Source records START

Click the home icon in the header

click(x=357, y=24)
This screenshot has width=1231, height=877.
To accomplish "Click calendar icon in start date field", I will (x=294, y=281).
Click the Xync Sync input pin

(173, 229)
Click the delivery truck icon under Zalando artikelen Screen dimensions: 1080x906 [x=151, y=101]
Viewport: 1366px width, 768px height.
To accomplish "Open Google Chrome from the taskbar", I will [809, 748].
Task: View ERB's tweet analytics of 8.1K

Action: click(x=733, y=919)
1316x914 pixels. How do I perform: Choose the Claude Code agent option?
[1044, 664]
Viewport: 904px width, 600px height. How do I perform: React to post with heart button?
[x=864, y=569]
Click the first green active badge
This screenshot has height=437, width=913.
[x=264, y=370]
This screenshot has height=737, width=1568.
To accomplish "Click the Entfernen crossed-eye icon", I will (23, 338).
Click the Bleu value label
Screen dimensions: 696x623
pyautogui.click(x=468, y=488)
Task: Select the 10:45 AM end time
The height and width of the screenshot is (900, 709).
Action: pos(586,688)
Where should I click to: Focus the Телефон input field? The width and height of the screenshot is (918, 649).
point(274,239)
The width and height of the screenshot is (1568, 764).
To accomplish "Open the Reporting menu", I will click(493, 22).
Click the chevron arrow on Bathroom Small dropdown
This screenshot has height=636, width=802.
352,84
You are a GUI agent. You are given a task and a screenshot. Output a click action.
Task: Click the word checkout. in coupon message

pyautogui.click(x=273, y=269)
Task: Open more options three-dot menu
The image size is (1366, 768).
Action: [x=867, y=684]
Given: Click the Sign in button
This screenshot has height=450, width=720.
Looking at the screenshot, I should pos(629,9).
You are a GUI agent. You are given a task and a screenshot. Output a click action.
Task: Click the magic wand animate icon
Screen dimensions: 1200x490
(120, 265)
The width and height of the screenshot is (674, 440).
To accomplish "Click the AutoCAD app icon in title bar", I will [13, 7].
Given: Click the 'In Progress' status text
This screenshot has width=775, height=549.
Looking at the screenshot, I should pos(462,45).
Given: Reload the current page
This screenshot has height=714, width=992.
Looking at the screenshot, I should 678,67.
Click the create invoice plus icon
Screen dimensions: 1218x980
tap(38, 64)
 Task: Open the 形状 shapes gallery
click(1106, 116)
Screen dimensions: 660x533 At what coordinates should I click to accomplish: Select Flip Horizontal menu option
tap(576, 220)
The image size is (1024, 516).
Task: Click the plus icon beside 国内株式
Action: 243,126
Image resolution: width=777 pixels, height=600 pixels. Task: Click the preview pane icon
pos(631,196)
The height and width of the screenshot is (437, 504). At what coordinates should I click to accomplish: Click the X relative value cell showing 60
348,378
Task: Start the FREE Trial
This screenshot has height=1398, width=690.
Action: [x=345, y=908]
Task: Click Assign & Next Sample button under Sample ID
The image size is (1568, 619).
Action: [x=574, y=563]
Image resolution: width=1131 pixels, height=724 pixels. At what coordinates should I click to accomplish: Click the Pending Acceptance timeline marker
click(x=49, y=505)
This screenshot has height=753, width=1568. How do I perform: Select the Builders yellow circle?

Source records END

* Activity
What you write must be identical to the material above.

* Answer section
Click the home icon in the header

click(x=357, y=24)
This screenshot has width=1231, height=877.
To accomplish "Click calendar icon in start date field", I will (x=294, y=281).
Click the Xync Sync input pin

(173, 229)
Click the delivery truck icon under Zalando artikelen Screen dimensions: 1080x906 [x=151, y=101]
Viewport: 1366px width, 768px height.
To accomplish "Open Google Chrome from the taskbar", I will [809, 748].
Task: View ERB's tweet analytics of 8.1K

Action: click(x=733, y=919)
1316x914 pixels. How do I perform: Choose the Claude Code agent option?
[1044, 664]
Viewport: 904px width, 600px height. How do I perform: React to post with heart button?
[x=864, y=569]
Click the first green active badge
This screenshot has height=437, width=913.
[x=264, y=370]
This screenshot has height=737, width=1568.
To accomplish "Click the Entfernen crossed-eye icon", I will (23, 338).
Click the Bleu value label
Screen dimensions: 696x623
pyautogui.click(x=468, y=488)
Task: Select the 10:45 AM end time
The height and width of the screenshot is (900, 709).
Action: pos(586,688)
Where should I click to: Focus the Телефон input field? The width and height of the screenshot is (918, 649).
point(274,239)
The width and height of the screenshot is (1568, 764).
To accomplish "Open the Reporting menu", I will click(493, 22).
Click the chevron arrow on Bathroom Small dropdown
This screenshot has height=636, width=802.
352,84
You are a GUI agent. You are given a task and a screenshot. Output a click action.
Task: Click the word checkout. in coupon message

pyautogui.click(x=273, y=269)
Task: Open more options three-dot menu
The image size is (1366, 768).
Action: [x=867, y=684]
Given: Click the Sign in button
This screenshot has height=450, width=720.
Looking at the screenshot, I should pos(629,9).
You are a GUI agent. You are given a task and a screenshot. Output a click action.
Task: Click the magic wand animate icon
Screen dimensions: 1200x490
(120, 265)
The width and height of the screenshot is (674, 440).
To accomplish "Click the AutoCAD app icon in title bar", I will [13, 7].
Given: Click the 'In Progress' status text
This screenshot has width=775, height=549.
Looking at the screenshot, I should pos(462,45).
Given: Reload the current page
This screenshot has height=714, width=992.
Looking at the screenshot, I should 678,67.
Click the create invoice plus icon
Screen dimensions: 1218x980
tap(38, 64)
 Task: Open the 形状 shapes gallery
click(1106, 116)
Screen dimensions: 660x533 At what coordinates should I click to accomplish: Select Flip Horizontal menu option
tap(576, 220)
The image size is (1024, 516).
Task: Click the plus icon beside 国内株式
Action: 243,126
Image resolution: width=777 pixels, height=600 pixels. Task: Click the preview pane icon
pos(631,196)
The height and width of the screenshot is (437, 504). At what coordinates should I click to accomplish: Click the X relative value cell showing 60
348,378
Task: Start the FREE Trial
This screenshot has height=1398, width=690.
Action: [x=345, y=908]
Task: Click Assign & Next Sample button under Sample ID
The image size is (1568, 619).
Action: [x=574, y=563]
Image resolution: width=1131 pixels, height=724 pixels. At what coordinates should I click to accomplish: Click the Pending Acceptance timeline marker
click(x=49, y=505)
This screenshot has height=753, width=1568. How do I perform: Select the Builders yellow circle?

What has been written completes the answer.